(Data records begins)

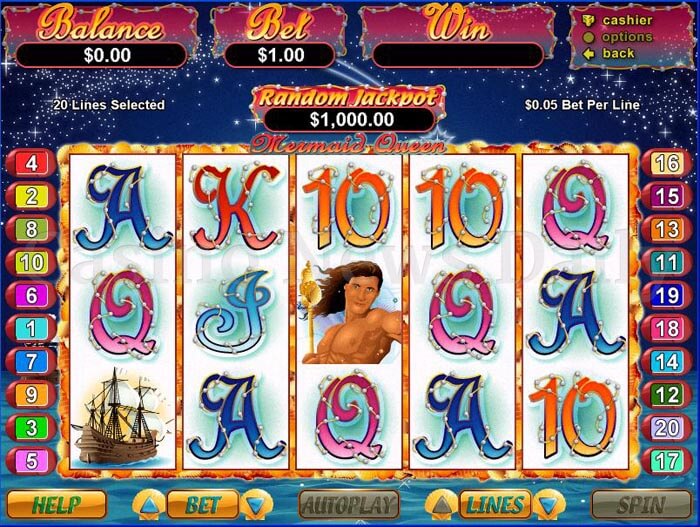Click the ship symbol on reel one

[x=122, y=416]
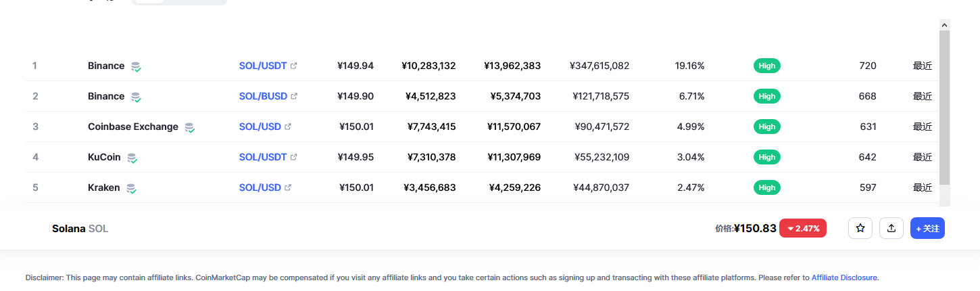980x291 pixels.
Task: Open external link icon beside Kraken SOL/USD
Action: tap(288, 187)
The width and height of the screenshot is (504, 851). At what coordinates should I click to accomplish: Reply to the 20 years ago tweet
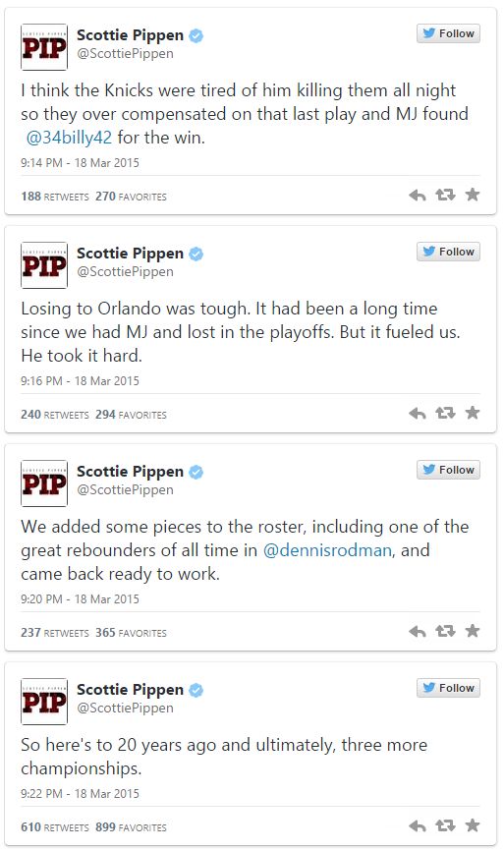click(418, 826)
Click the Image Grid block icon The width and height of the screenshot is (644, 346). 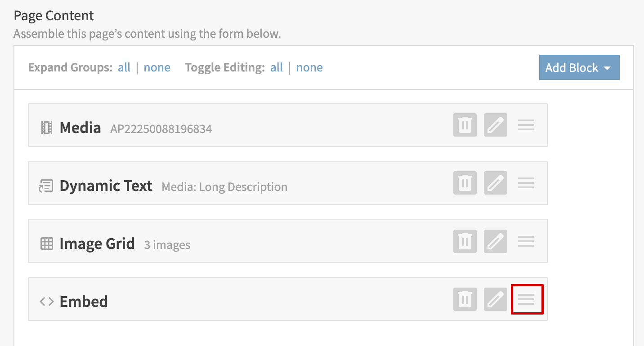[47, 244]
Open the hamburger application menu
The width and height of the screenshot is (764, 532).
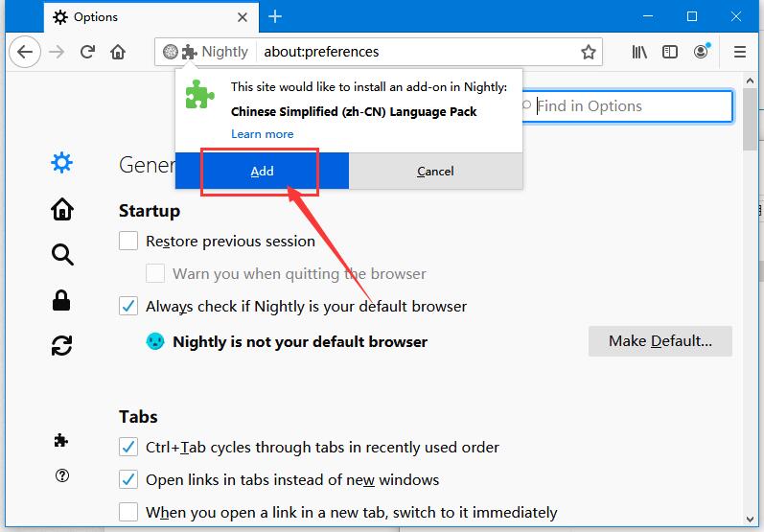(740, 52)
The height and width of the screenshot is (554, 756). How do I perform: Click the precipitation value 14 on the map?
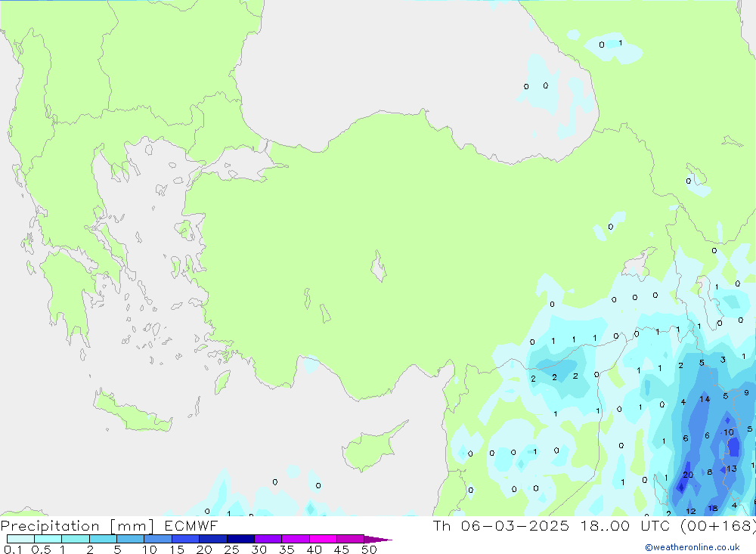[705, 399]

(Data records ends)

__Exercise brief__
Restate, exactly as they appear, the line with "The width and height of the screenshot is (764, 532)." and all the lines after it up to the end of the data above; images do not belong in the copy.

__Your response__
The width and height of the screenshot is (764, 532).
(740, 52)
The height and width of the screenshot is (554, 756). How do I perform: Click the precipitation value 14 on the map?
[705, 399]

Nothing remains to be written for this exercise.